• **PROBLEM DETAILS**
The expected answer is every line of the material that contains the word "from".

• **SOURCE INFORMATION**

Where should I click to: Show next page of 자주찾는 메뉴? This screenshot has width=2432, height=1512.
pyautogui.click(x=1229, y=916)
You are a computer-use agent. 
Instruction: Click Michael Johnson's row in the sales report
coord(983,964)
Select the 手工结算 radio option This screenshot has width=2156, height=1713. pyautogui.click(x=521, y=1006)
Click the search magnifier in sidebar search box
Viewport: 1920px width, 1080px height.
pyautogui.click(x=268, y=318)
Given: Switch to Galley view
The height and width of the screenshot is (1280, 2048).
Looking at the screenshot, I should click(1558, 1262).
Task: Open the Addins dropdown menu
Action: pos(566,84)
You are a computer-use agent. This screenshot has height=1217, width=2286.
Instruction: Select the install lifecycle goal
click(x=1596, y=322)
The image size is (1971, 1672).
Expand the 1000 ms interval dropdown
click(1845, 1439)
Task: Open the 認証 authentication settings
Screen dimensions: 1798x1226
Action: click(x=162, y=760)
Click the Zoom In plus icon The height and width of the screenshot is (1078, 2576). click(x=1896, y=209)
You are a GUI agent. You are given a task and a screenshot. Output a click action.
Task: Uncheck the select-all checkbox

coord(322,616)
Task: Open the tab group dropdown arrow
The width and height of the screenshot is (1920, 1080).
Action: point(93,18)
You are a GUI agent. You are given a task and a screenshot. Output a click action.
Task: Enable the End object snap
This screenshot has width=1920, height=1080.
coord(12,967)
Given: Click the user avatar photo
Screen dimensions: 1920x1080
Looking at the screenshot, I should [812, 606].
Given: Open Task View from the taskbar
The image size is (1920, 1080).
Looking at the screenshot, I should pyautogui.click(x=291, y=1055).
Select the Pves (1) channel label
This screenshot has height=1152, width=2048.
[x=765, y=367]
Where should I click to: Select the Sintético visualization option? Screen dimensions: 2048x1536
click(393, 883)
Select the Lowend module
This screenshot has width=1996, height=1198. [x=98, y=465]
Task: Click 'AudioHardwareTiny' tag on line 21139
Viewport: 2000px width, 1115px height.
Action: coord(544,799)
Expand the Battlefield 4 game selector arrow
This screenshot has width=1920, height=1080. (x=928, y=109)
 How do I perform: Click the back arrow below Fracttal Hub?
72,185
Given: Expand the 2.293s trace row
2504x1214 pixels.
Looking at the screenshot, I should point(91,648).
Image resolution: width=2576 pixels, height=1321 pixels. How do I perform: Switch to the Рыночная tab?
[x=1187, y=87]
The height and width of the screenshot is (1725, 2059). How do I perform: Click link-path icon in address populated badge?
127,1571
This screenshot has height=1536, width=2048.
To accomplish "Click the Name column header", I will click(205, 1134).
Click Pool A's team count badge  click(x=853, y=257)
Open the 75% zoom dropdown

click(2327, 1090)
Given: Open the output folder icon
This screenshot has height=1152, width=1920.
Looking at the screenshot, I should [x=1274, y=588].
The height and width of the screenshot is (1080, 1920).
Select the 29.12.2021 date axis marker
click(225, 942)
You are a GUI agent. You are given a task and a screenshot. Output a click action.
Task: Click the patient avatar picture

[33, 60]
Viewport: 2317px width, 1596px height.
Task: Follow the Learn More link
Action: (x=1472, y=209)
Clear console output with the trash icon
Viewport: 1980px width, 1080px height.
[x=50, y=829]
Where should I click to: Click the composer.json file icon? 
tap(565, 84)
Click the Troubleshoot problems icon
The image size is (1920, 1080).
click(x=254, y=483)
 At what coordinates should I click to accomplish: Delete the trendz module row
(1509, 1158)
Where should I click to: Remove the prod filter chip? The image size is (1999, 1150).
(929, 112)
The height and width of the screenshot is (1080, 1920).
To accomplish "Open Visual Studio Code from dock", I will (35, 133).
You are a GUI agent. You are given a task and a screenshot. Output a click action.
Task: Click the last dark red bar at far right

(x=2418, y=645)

• **EXERCISE RESPONSE**
Given: Open Task View from the taskbar
To accomplish "Open Visual Studio Code from dock", I will (35, 133).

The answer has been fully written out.